(Beginning of ENTRIES SHOWN)
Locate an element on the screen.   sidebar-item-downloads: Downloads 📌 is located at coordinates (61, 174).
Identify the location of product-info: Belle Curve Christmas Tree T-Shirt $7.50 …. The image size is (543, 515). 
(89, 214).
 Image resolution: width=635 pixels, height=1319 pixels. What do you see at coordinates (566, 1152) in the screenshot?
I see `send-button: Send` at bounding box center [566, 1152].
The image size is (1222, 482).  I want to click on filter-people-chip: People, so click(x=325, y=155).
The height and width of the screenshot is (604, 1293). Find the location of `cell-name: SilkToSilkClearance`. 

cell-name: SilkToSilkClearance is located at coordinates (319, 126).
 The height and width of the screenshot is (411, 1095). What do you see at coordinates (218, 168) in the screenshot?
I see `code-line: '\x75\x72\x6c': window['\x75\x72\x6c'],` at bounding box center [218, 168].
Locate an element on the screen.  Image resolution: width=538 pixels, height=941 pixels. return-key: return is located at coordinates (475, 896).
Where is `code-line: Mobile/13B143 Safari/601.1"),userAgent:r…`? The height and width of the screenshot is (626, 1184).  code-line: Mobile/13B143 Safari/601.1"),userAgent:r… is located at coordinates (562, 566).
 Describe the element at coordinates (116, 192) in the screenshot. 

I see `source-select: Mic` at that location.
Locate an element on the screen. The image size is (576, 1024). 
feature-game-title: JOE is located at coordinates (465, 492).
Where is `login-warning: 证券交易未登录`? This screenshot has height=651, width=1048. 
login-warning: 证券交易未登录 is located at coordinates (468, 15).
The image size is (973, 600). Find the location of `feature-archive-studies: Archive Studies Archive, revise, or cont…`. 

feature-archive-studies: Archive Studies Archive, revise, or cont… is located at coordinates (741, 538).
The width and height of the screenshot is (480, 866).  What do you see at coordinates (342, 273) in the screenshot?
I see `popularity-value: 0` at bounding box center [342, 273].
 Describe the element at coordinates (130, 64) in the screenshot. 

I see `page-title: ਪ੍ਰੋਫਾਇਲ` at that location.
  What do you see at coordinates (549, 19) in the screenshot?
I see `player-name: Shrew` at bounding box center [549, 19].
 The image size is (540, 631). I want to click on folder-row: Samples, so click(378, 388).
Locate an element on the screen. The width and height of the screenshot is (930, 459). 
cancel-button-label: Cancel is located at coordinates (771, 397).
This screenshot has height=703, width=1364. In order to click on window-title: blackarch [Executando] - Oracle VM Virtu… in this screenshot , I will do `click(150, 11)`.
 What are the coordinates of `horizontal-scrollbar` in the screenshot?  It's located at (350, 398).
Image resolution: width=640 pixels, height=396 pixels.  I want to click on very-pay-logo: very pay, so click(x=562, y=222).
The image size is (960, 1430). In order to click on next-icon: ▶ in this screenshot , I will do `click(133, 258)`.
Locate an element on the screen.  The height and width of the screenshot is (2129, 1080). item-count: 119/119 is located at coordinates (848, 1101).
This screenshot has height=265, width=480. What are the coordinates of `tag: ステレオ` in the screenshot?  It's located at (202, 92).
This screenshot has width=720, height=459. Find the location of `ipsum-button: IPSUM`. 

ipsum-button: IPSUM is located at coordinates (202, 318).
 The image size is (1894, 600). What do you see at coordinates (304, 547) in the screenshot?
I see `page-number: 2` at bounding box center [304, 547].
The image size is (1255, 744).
(End of ENTRIES SHOWN)
YOUR INSTRUCTIONS
Rewrite all the entries above, replacing "Locate an element on the screen" with "Find an element on the screen" and leaving everything else unchanged.

SOLUTION FOR THIS EXERCISE
Find an element on the screen.   sidebar-item-downloads: Downloads 📌 is located at coordinates (61, 174).
Identify the location of product-info: Belle Curve Christmas Tree T-Shirt $7.50 …. The image size is (543, 515). 
(89, 214).
 Image resolution: width=635 pixels, height=1319 pixels. What do you see at coordinates (566, 1152) in the screenshot?
I see `send-button: Send` at bounding box center [566, 1152].
The image size is (1222, 482).  I want to click on filter-people-chip: People, so click(x=325, y=155).
The height and width of the screenshot is (604, 1293). Find the location of `cell-name: SilkToSilkClearance`. 

cell-name: SilkToSilkClearance is located at coordinates (319, 126).
 The height and width of the screenshot is (411, 1095). What do you see at coordinates (218, 168) in the screenshot?
I see `code-line: '\x75\x72\x6c': window['\x75\x72\x6c'],` at bounding box center [218, 168].
Find an element on the screen.  Image resolution: width=538 pixels, height=941 pixels. return-key: return is located at coordinates (475, 896).
Where is `code-line: Mobile/13B143 Safari/601.1"),userAgent:r…`? The height and width of the screenshot is (626, 1184).  code-line: Mobile/13B143 Safari/601.1"),userAgent:r… is located at coordinates (562, 566).
 Describe the element at coordinates (116, 192) in the screenshot. 

I see `source-select: Mic` at that location.
Find an element on the screen. The image size is (576, 1024). 
feature-game-title: JOE is located at coordinates (465, 492).
Where is `login-warning: 证券交易未登录`? This screenshot has height=651, width=1048. 
login-warning: 证券交易未登录 is located at coordinates (468, 15).
The image size is (973, 600). Find the location of `feature-archive-studies: Archive Studies Archive, revise, or cont…`. 

feature-archive-studies: Archive Studies Archive, revise, or cont… is located at coordinates (741, 538).
The width and height of the screenshot is (480, 866).  What do you see at coordinates (342, 273) in the screenshot?
I see `popularity-value: 0` at bounding box center [342, 273].
 Describe the element at coordinates (130, 64) in the screenshot. 

I see `page-title: ਪ੍ਰੋਫਾਇਲ` at that location.
  What do you see at coordinates (549, 19) in the screenshot?
I see `player-name: Shrew` at bounding box center [549, 19].
 The image size is (540, 631). I want to click on folder-row: Samples, so click(378, 388).
Find an element on the screen. The width and height of the screenshot is (930, 459). 
cancel-button-label: Cancel is located at coordinates (771, 397).
This screenshot has height=703, width=1364. In order to click on window-title: blackarch [Executando] - Oracle VM Virtu… in this screenshot , I will do `click(150, 11)`.
 What are the coordinates of `horizontal-scrollbar` in the screenshot?  It's located at (350, 398).
Image resolution: width=640 pixels, height=396 pixels.  I want to click on very-pay-logo: very pay, so click(x=562, y=222).
The image size is (960, 1430). In order to click on next-icon: ▶ in this screenshot , I will do `click(133, 258)`.
Find an element on the screen.  The height and width of the screenshot is (2129, 1080). item-count: 119/119 is located at coordinates (848, 1101).
This screenshot has height=265, width=480. What are the coordinates of `tag: ステレオ` in the screenshot?  It's located at (202, 92).
This screenshot has width=720, height=459. Find the location of `ipsum-button: IPSUM`. 

ipsum-button: IPSUM is located at coordinates (202, 318).
 The image size is (1894, 600). What do you see at coordinates (304, 547) in the screenshot?
I see `page-number: 2` at bounding box center [304, 547].
The image size is (1255, 744).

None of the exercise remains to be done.